Efforts to Cut Unemployment Based on False Premise

Earlier this week the House Finance committee passed SB 841, hastily drafted legislation that would make major changes to the state’s unemployment insurance system to the detriment of the state’s workers. These changes include cutting the number of weeks of unemployment benefits available to the state’s unemployed workers, reducing overall benefits for many workers, and increasing bureaucratic red tape. One justification for cutting the number of weeks of unemployment benefits is that it would help keep the state’s unemployment trust fund solvent. However, these concerns are dramatically overblown. In fact, the state’s unemployment trust fund is healthier than it has ever been in recent years.

As of March 5, 2024, West Virginia’s unemployment trust fund had a balance of $387.3 million, one of its highest balances on record and over $25 million more than it ended March of 2023 with. West Virginia began 2024 with the highest trust fund balance by far than it had in any year in over a decade with a balance of $407 million.

While the trust fund has declined from $407 million at the end of 2023 to $387 million in March of 2024, that decline is typical and due to timing issues and seasonal factors. First, unemployment typically spikes in the beginning of the year as construction projects are paused and seasonal retail employees are laid off. This past year, the unadjusted unemployment rate jumped from 3.7 percent in September to 4.7 percent in January, while the year before it jumped from 3.3 percent to 4.1 percent, before falling back down to 3.3 percent. This means more money is being paid out of the trust fund in the first few months of the year due to these seasonal factors.

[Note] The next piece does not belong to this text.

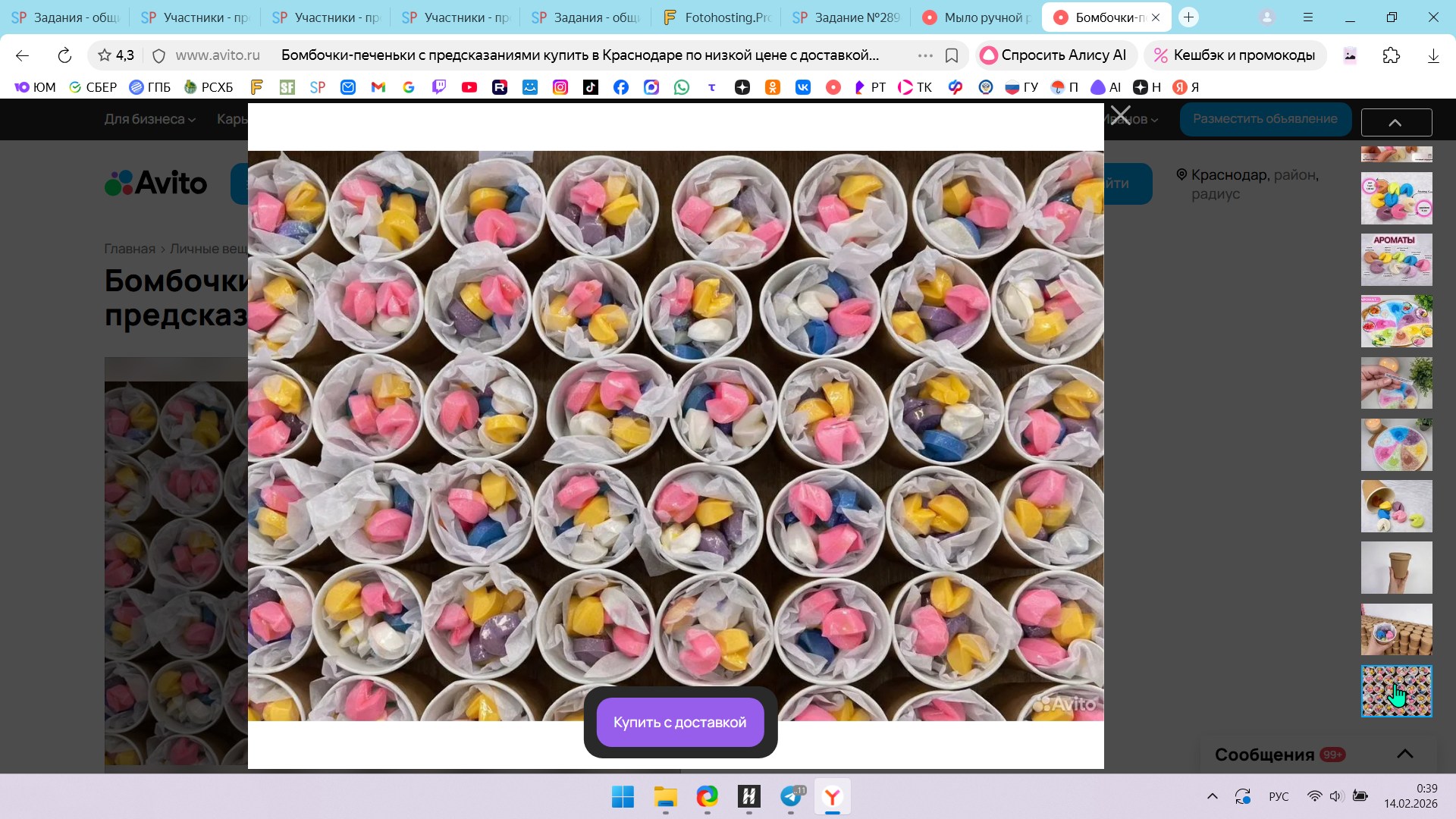
Task: Open the YouTube bookmark icon
Action: 469,87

In addition, timing issues with businesses paying their unemployment taxes artificially depress the trust fund in the beginning of the year. Businesses pay an average tax of 2.7 percent on the first $9,000 in wages for each employee. Since most businesses pay their taxes quarterly, most of their unemployment tax is paid in April and May, making February and March the lowest months of the year for receipts, as few payments into the trust fund have been made from the last quarter of the prior year.

As the chart below shows, each April and May of the past two years has seen a spike in the balance of the trust fund, as more payments have been made. The trust fund then remains fairly stable the rest of the year, as payments in and out of the trust fund are largely the same, until the winter months, then the balance spikes again in April and May, which means it will likely climb above $400 million again in the next two months.

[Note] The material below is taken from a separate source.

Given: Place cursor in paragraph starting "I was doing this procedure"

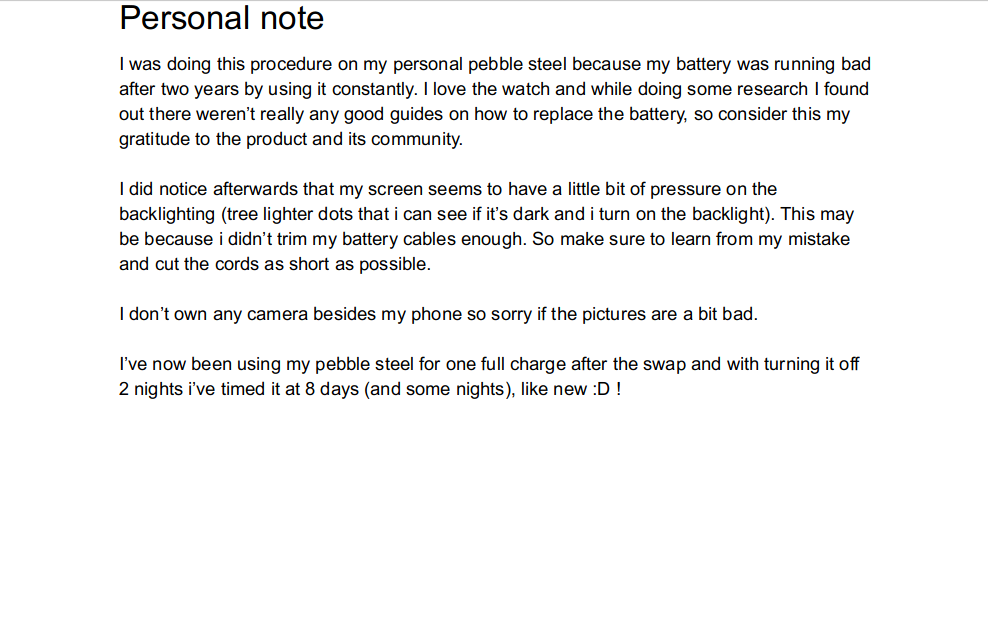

One measure of trust fund solvency used by the U.S. Department of Labor is the trust fund balance as a share of total wages. Using this measure, West Virginia ranks well, and better than several states that use indexing. West Virginia’s measure of 1.4 percent ranks 17th best among the 50 states and is better than numerous states with fewer weeks of benefits, including of Alabama (1.0 percent), Kentucky (0.9 percent), Missouri (0.6 percent), Oklahoma (0.6 percent), and Florida (0.5 percent), and is tied with North Carolina at 1.4 percent. Montana, the one state that offers more than 26 weeks of benefits, is ranked 7th best in trust fund solvency.

Another factor benefiting West Virginia’s trust fund solvency is the state’s relatively modest benefit amount. Average weekly benefits in West Virginia are $422. That is lower than three of its neighboring states and below the national average of $437. Lower than average benefits also contribute to the state’s solvency measure.

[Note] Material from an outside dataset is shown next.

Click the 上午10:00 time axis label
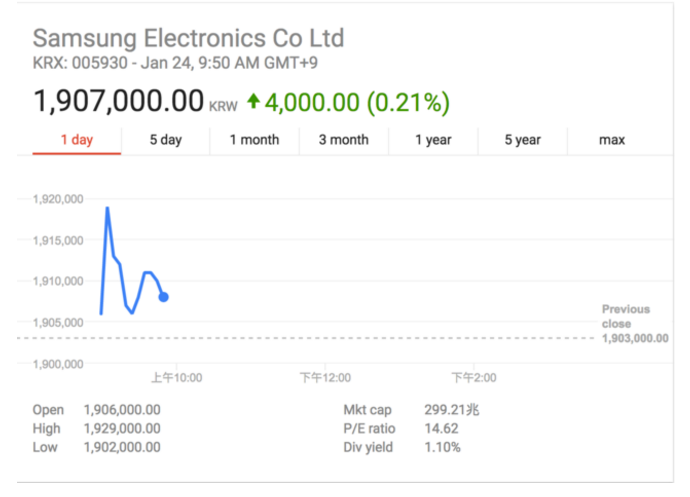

The past two years have shown in multiple ways how unemployment insurance reduces hardship but doesn’t reduce labor force participation or harm the state’s economy. However, cutting the number of weeks available to workers in an attempt to protect the trust fund is misguided. If lawmakers want to have a serious conversation about long-term solvency of the trust fund, it would be welcomed by parties on all sides, who want to ensure the benefits are available to workers who need them. But rushing a flawed plan with many potential unintended consequences through under the false premise of a crisis would be a mistake.